Dr. Sheila Nirenberg Named One of Crain’s Notable Women in Technology

Dr. Sheila Nirenberg. CreditL John Abbott

Dr. Sheila Nirenberg, the Nanette Laitman Professor in Neurology and Neuroscience and a professor of physiology and biophysics at Weill Cornell Medicine, has been named one of Crain’s inaugural Notable Women in Technology in the Greater New York City area.

Dr. Nirenberg is one of 75 women chosen by Crain’s New York Business. Among those recognized are deans, chief information officers and company founders in science, education, finance and fashion.

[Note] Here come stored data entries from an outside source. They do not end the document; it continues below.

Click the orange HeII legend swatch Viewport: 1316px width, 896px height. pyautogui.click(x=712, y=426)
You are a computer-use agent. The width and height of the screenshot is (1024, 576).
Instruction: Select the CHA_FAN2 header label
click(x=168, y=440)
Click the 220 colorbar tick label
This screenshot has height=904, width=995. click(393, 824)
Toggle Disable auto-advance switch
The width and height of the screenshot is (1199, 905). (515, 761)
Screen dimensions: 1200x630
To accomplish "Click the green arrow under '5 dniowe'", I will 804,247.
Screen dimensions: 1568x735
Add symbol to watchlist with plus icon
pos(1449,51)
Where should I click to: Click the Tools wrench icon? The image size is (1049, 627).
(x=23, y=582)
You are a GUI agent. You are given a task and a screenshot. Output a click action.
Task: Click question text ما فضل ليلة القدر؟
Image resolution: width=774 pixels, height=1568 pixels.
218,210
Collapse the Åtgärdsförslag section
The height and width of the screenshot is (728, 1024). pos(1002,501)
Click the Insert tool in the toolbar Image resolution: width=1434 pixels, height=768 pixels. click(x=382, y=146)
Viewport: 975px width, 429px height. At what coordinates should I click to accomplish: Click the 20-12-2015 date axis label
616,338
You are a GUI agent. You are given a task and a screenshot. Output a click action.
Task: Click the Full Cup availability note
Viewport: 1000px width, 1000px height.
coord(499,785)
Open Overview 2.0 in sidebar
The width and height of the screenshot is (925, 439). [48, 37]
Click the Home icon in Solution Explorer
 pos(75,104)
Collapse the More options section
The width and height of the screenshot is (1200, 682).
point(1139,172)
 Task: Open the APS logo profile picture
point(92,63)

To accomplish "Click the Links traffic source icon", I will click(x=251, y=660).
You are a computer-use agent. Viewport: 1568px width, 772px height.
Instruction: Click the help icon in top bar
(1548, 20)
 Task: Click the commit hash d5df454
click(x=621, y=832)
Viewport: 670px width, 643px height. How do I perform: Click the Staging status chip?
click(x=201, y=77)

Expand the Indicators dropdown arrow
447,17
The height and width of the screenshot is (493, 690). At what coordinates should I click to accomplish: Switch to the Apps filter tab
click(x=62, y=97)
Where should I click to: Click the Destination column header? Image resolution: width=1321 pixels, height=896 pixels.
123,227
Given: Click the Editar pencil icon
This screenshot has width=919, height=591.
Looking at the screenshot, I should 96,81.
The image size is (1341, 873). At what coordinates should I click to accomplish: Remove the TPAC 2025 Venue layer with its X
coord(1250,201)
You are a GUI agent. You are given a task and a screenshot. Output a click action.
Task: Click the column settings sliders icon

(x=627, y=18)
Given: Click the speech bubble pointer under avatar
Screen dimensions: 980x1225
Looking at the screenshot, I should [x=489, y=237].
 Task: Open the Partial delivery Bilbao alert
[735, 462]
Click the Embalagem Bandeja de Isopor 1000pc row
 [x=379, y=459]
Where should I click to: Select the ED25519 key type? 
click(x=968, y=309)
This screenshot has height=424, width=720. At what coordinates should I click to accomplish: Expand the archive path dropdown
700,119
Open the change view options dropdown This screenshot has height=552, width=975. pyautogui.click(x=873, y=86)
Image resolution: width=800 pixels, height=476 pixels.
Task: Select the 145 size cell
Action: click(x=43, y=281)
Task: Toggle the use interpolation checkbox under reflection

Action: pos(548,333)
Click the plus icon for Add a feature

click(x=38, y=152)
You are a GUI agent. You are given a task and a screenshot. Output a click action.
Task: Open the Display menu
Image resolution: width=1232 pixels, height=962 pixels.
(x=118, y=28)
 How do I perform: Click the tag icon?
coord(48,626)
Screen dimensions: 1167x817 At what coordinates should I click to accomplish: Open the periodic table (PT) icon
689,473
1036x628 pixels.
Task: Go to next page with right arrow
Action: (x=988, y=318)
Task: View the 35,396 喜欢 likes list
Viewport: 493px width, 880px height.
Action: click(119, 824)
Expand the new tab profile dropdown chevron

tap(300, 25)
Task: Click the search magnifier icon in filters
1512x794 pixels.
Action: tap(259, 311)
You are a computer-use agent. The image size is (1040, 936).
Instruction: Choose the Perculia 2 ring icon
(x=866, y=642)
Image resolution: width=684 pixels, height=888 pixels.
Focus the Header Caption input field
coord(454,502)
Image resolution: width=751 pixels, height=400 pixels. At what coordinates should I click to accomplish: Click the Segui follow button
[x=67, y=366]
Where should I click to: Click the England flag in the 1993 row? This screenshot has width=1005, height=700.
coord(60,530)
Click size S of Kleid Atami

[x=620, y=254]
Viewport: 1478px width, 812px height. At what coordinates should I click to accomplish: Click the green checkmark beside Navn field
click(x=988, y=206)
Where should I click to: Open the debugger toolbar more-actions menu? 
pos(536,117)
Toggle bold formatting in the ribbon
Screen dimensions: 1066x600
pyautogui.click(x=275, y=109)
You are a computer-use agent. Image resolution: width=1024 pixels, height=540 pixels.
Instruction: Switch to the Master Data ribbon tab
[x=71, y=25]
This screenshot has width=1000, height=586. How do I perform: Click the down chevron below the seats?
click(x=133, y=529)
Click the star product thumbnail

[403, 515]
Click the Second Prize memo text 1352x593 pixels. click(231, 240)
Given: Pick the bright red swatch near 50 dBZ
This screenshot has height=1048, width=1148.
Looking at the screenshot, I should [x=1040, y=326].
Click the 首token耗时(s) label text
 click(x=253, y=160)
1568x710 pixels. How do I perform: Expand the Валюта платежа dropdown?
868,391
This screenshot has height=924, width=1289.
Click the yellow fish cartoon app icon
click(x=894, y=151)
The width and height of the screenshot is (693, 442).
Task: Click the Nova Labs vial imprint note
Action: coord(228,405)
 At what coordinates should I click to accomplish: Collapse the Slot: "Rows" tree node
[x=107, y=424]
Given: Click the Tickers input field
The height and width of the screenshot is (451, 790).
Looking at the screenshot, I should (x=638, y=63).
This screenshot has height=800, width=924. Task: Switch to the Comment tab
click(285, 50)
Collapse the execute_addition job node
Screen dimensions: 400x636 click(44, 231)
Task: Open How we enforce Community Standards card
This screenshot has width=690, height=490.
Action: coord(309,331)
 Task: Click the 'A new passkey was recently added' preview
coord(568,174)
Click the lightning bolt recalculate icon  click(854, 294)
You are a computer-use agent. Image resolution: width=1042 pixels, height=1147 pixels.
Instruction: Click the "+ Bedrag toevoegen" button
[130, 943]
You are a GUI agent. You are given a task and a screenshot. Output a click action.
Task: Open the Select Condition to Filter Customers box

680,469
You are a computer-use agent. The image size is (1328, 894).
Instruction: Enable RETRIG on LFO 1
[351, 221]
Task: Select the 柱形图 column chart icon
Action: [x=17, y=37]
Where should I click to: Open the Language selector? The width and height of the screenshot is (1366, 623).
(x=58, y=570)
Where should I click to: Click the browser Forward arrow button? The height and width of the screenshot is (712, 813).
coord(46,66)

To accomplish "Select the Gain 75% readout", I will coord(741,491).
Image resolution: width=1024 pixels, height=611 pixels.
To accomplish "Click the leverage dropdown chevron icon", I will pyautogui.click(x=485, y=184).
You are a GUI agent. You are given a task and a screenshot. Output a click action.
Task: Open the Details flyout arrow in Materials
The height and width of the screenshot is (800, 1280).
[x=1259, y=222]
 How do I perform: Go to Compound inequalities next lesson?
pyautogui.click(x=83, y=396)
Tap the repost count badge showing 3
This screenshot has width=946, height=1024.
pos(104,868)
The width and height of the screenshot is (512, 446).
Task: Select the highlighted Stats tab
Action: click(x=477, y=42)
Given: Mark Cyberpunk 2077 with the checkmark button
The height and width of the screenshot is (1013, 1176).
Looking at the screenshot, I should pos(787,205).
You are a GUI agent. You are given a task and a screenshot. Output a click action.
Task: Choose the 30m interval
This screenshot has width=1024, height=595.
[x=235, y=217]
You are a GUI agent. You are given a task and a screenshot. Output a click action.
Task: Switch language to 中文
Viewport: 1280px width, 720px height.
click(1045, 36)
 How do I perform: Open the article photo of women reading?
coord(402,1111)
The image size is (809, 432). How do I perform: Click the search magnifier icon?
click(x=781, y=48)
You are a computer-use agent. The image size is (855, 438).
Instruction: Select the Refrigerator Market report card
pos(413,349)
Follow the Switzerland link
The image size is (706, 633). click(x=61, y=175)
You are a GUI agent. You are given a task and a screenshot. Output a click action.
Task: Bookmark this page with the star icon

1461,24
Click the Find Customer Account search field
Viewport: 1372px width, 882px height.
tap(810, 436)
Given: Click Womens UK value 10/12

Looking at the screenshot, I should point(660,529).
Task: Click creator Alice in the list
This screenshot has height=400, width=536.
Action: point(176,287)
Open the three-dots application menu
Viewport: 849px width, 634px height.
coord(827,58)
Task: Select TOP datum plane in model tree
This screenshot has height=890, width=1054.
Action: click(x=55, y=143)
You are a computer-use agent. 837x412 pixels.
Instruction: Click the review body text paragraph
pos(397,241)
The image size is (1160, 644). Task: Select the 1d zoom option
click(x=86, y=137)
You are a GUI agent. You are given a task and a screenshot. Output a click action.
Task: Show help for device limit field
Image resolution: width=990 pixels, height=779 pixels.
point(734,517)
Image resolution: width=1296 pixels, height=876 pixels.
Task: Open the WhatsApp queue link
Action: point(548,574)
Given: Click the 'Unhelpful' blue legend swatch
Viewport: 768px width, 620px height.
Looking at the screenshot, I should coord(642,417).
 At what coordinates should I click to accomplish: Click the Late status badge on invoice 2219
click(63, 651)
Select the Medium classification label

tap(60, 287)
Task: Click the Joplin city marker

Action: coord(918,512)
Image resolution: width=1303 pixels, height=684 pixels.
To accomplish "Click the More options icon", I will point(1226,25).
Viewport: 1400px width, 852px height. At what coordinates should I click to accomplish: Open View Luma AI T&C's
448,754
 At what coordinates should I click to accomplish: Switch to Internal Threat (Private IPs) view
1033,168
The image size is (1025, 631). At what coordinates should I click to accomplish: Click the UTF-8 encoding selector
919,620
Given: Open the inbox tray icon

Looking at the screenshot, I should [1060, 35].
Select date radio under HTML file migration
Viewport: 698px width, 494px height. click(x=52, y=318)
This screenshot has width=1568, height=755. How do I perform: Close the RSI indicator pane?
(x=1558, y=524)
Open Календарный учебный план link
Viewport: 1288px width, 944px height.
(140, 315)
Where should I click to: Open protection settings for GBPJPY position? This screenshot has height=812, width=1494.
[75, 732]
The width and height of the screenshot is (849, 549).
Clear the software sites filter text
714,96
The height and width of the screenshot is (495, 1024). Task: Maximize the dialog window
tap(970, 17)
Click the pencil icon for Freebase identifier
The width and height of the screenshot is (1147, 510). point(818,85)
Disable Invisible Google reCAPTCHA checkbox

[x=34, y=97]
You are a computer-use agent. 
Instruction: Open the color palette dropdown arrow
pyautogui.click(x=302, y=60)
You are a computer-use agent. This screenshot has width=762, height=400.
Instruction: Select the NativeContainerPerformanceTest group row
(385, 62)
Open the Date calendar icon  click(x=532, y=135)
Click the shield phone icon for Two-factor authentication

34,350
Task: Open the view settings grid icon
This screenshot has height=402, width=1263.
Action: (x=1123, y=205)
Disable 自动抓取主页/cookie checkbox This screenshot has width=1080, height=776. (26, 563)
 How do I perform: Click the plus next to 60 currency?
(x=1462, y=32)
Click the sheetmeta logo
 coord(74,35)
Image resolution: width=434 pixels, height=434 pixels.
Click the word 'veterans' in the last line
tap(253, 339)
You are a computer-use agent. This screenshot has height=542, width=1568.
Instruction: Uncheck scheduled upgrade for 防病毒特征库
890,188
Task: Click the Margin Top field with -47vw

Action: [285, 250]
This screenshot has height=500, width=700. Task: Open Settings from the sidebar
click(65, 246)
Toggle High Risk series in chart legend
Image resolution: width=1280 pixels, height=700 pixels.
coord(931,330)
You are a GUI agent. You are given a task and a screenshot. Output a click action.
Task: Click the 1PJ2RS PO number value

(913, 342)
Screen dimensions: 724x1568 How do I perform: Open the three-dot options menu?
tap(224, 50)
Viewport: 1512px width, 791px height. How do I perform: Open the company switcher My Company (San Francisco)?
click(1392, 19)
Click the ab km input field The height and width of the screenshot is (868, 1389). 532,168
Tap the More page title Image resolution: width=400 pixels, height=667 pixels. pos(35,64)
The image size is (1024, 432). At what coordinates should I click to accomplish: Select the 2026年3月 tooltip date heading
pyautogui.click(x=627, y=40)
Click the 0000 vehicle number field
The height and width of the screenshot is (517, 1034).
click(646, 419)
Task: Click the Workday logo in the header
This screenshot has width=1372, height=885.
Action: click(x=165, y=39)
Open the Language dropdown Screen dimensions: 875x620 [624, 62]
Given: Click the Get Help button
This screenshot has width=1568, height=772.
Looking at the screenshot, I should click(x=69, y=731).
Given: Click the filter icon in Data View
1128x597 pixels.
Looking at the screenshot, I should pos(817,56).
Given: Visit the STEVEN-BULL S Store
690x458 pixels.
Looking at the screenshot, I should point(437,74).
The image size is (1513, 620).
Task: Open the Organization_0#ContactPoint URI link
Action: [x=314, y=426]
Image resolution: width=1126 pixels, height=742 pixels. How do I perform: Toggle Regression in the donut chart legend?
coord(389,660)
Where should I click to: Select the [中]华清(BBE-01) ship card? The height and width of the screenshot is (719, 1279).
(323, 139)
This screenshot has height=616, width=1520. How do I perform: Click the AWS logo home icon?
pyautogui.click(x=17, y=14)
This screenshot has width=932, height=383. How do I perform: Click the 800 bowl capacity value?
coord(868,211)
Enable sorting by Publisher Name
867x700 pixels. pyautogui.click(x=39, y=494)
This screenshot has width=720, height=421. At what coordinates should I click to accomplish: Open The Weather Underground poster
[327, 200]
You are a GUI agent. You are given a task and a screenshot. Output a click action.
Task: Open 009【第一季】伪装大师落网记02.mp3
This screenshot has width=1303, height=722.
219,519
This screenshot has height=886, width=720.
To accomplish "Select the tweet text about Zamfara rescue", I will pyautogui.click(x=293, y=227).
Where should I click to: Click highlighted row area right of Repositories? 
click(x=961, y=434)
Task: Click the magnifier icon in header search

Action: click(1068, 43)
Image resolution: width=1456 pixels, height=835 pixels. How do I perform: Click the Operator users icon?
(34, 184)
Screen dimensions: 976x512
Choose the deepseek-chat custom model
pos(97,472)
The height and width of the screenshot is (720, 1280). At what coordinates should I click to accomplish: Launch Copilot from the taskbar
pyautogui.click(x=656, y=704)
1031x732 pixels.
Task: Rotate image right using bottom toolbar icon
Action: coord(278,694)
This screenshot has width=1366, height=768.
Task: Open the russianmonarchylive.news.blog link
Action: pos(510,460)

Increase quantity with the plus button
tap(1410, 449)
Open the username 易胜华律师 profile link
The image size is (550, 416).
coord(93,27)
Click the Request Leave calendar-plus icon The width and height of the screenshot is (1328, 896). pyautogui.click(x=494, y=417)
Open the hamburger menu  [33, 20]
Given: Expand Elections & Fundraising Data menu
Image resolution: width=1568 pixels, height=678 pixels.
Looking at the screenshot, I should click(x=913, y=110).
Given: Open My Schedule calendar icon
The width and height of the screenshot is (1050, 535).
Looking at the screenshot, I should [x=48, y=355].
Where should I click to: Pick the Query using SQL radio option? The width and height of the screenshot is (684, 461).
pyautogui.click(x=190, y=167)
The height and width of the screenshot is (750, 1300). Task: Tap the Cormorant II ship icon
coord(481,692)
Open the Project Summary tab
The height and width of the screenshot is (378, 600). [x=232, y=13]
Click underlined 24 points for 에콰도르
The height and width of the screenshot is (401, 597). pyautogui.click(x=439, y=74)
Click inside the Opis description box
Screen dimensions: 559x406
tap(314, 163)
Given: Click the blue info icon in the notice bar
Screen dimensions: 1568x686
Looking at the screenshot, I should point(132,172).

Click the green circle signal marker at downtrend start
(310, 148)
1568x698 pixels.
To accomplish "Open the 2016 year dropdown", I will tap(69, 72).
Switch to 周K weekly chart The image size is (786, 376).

“This is an unexpected honor,” said Dr. Nirenberg. “As we try to get more women in technology, I hope I can serve as a role model to girls who are interested in these fields – to use their ingenuity to solve real world problems.”

Dr. Nirenberg founded two companies based on technology she developed at Weill Cornell Medicine. The first, Bionic Sight, is developing a new kind of prosthetic device for people who have lost their vision to retinal degenerative diseases. Her technology bypasses the degenerated tissue to send signals directly to the optic nerve. The optic nerve cells then send these signals on to visual areas in the brain. Dr. Nirenberg unlocked the code that the optic nerve uses to transmit visual information from the retina to the brain, making the work unique. For this work, she received a MacArthur Foundation “Genius” Award in 2013.

Dr. Nirenberg’s second company, Nirenberg Neuroscience, is using the same principle to enable robots and self-driving cars to “see” the way people do. She is an equity stakeholder in both companies.

“There’s huge, humbling joy in the possibility of taking a discovery I’ve made, turning it into an invention and then into a treatment for patients, possibly restoring sight to people who can’t see,” Dr. Nirenberg said.

“It’s also just plain fun and interesting to apply the same idea to robots,” said Dr. Nirenberg, who is also a professor in the HRH Prince Alwaleed Bin Talal Bin Abdulaziz Al-Saud Institute for Computational Biomedicine at Weill Cornell Medicine. “When a robot’s brain, which is just a machine learning algorithm, receives the same signals that our brains receive, it starts to solve problems the way we do – like face recognition, navigation, emotion detection and many other things. It’s exciting and potentially enormously powerful.”